Within the first two weeks of freshman year, the class officers had gotten the ball rolling on fundraisers, selling glow sticks and lanyards at football games. They held a car wash on the morning of prom for students who were bringing their cars to prom and found a lucrative business in car washing during sports events.
“We were fundraising in the first week of school and everyone was like ‘what are you doing? Who are these people?’” Edgar said.
By the end of their sophomore year, the class officers had raised enough money for their senior class gift.
“We had more money than the graduating class had at that point,” Gallagher said.

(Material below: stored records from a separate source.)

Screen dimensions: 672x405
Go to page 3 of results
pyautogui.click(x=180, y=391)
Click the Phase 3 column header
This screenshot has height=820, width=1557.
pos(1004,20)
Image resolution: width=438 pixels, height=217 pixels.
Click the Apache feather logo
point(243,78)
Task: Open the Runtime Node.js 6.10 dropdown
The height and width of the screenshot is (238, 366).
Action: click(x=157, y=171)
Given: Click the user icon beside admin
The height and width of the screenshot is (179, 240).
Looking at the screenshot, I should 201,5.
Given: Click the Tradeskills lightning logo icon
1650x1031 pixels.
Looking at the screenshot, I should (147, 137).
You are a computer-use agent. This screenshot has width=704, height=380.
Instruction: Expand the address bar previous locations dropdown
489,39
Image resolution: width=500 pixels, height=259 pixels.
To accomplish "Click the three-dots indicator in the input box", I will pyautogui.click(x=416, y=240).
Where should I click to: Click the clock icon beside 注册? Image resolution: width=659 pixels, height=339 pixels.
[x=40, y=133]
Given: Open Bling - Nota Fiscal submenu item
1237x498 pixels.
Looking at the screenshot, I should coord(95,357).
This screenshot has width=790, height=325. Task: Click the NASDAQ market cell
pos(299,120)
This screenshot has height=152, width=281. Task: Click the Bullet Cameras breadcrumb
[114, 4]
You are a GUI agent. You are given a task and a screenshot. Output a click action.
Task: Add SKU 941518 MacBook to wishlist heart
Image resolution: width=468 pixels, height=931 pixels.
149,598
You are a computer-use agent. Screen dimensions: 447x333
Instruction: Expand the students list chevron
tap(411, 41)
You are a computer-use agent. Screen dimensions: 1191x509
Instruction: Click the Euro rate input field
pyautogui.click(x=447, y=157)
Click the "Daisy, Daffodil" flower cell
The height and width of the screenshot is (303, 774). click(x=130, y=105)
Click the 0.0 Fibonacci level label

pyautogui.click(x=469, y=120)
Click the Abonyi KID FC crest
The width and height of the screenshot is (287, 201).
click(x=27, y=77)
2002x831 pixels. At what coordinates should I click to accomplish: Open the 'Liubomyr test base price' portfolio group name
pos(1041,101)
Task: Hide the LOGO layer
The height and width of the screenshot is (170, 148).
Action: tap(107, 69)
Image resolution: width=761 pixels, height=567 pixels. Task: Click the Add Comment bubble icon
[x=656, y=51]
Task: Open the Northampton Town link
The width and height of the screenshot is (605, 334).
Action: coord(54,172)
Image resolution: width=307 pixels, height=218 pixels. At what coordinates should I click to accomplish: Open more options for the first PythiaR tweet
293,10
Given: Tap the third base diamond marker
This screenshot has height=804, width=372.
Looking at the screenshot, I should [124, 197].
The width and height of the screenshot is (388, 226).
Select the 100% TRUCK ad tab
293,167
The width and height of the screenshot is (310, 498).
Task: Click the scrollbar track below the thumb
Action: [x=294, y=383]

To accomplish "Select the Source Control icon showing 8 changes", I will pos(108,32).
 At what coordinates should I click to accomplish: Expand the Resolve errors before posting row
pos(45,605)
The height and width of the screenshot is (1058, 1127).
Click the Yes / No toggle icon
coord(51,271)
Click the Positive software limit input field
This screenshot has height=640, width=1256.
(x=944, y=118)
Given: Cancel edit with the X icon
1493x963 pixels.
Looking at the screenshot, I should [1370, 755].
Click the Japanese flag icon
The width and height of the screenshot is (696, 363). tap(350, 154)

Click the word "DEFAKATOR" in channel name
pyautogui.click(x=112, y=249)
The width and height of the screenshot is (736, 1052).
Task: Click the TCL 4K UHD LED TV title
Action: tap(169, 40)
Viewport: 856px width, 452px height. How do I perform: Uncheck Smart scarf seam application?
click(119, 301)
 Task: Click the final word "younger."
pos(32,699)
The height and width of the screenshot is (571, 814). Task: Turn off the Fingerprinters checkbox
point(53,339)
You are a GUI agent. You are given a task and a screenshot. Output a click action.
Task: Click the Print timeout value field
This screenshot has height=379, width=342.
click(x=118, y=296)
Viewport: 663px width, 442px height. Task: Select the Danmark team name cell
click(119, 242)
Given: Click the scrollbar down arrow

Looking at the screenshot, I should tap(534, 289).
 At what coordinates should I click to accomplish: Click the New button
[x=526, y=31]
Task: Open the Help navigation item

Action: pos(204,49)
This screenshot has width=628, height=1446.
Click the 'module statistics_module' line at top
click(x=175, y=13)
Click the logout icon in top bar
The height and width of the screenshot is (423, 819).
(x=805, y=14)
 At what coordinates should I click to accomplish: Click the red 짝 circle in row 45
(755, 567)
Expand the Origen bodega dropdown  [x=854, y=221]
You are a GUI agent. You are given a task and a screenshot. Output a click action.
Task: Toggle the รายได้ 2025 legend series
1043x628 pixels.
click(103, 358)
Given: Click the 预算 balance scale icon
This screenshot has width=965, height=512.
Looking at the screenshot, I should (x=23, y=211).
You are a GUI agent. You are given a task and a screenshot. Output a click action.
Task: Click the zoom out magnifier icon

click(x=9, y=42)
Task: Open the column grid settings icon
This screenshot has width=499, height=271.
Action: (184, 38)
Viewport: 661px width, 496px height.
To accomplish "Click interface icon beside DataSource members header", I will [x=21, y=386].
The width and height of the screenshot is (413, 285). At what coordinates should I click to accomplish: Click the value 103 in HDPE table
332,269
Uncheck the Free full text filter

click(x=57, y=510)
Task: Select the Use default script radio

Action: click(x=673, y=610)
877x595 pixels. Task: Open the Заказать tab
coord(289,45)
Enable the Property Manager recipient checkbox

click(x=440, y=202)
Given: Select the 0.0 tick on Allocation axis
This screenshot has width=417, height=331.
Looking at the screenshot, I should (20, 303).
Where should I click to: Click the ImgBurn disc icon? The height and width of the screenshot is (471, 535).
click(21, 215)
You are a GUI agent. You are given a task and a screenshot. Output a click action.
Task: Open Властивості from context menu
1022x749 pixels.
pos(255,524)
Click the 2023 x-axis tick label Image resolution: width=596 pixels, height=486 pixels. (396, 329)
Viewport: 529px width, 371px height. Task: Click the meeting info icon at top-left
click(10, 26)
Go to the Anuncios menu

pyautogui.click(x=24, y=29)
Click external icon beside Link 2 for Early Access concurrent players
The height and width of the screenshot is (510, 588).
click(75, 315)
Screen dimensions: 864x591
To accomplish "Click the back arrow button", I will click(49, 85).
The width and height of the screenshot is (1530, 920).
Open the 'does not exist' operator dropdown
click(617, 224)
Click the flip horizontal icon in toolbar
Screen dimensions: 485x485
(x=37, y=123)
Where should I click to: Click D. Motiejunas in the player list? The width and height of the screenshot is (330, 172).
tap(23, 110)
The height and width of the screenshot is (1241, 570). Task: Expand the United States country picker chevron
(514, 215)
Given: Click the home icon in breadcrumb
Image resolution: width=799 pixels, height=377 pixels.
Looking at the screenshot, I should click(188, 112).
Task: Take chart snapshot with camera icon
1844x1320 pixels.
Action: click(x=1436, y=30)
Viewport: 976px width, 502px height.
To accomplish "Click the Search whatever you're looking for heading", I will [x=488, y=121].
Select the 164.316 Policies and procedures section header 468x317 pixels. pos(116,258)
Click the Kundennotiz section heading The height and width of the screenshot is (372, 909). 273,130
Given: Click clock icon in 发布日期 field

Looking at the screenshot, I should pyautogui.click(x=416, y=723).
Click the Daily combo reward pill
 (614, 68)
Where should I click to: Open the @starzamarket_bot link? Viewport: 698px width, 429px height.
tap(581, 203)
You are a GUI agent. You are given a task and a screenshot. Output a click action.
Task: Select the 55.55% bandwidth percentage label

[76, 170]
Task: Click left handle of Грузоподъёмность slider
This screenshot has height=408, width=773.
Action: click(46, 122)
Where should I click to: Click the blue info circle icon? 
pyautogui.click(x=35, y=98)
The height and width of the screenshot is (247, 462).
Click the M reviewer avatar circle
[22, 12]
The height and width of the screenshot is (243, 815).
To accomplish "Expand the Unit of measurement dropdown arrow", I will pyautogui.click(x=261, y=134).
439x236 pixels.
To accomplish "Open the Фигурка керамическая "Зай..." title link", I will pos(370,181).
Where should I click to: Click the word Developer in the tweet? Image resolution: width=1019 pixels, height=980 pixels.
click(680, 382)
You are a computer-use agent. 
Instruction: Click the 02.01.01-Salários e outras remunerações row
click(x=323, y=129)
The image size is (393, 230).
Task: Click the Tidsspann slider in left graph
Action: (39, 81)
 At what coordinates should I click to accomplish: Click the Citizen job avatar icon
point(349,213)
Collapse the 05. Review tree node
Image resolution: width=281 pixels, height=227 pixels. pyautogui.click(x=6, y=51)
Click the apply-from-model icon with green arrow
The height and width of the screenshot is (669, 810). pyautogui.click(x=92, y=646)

Looking forward to events they knew they would have to pay for, like Prom and the Senior Cookout, the four officers budgeted their funds and began looking for ways to have their fellow classmates become more involved in the community. During their freshman year, they started a class council, which was run by the four officers and welcomed any classmates to join.
"Having the council, we were able to have so many more people participate in service projects," Griffin said.
With a heavy focus on community involvement and service, the officers organized at least one service project a month, more often doing community service every weekend for the entire four years at the high school.
When prom came around and raised a significant amount for the class, the officers knew they would have to give a gift that would both represent the hard work they put into fundraising and inspire others to continue helping out around the community.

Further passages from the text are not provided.